37. The method of claim 36, wherein said Taz, Nucleolin, Vesicle Associated Protein 1, or Death Inducer with SAP Domain is a Taz, Nucleolin, Vesicle Associated Protein 1, or Death Inducer with SAP Domain polypeptide.

38. The method of claim 36, wherein said Taz, Nucleolin, Vesicle Associated Protein 1, or Death Inducer with SAP Domain is a Taz, Nucleolin, Vesicle Associated Protein 1, or Death Inducer with SAP Domain nucleic acid.

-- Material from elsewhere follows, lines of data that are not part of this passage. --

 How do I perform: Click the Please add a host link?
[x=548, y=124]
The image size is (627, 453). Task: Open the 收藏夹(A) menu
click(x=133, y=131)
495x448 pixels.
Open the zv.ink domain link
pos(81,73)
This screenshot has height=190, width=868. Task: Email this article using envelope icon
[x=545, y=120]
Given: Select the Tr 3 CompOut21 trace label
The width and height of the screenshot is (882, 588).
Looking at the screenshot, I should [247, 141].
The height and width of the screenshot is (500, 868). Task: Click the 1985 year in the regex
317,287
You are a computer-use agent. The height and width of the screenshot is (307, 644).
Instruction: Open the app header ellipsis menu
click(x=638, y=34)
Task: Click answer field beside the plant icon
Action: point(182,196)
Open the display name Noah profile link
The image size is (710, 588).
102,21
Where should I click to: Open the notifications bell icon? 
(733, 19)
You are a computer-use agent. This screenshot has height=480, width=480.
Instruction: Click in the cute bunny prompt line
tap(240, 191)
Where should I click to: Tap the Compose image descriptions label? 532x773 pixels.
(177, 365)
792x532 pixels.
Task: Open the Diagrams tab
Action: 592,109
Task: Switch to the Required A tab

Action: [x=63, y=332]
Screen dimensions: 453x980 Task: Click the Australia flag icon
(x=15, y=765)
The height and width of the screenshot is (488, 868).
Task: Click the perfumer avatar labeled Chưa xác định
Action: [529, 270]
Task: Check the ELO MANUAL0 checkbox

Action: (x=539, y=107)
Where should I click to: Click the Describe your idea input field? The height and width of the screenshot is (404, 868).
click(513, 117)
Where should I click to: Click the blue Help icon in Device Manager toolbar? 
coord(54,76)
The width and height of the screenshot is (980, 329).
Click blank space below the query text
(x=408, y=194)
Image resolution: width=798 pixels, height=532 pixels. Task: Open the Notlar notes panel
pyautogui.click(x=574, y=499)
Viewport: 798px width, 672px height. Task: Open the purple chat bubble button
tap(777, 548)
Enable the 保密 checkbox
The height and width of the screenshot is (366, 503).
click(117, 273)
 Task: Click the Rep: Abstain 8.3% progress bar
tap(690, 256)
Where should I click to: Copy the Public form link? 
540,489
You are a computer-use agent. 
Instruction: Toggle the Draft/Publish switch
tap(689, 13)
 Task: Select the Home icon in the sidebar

39. The method of claim 36, wherein said compound may be used to treat a proliferative disease.

40. The method of claim 39, wherein said proliferative disease is due to a proliferative disease-associated alteration in a Taz, Nucleolin, Vesicle Associated Protein 1, or Death Inducer with SAP Domain nucleic acid sequence.

41. The method of claim 39, wherein said proliferative disease is cancer.

42. The method of claim 41, wherein said cancer is leukemia or ovarian cancer.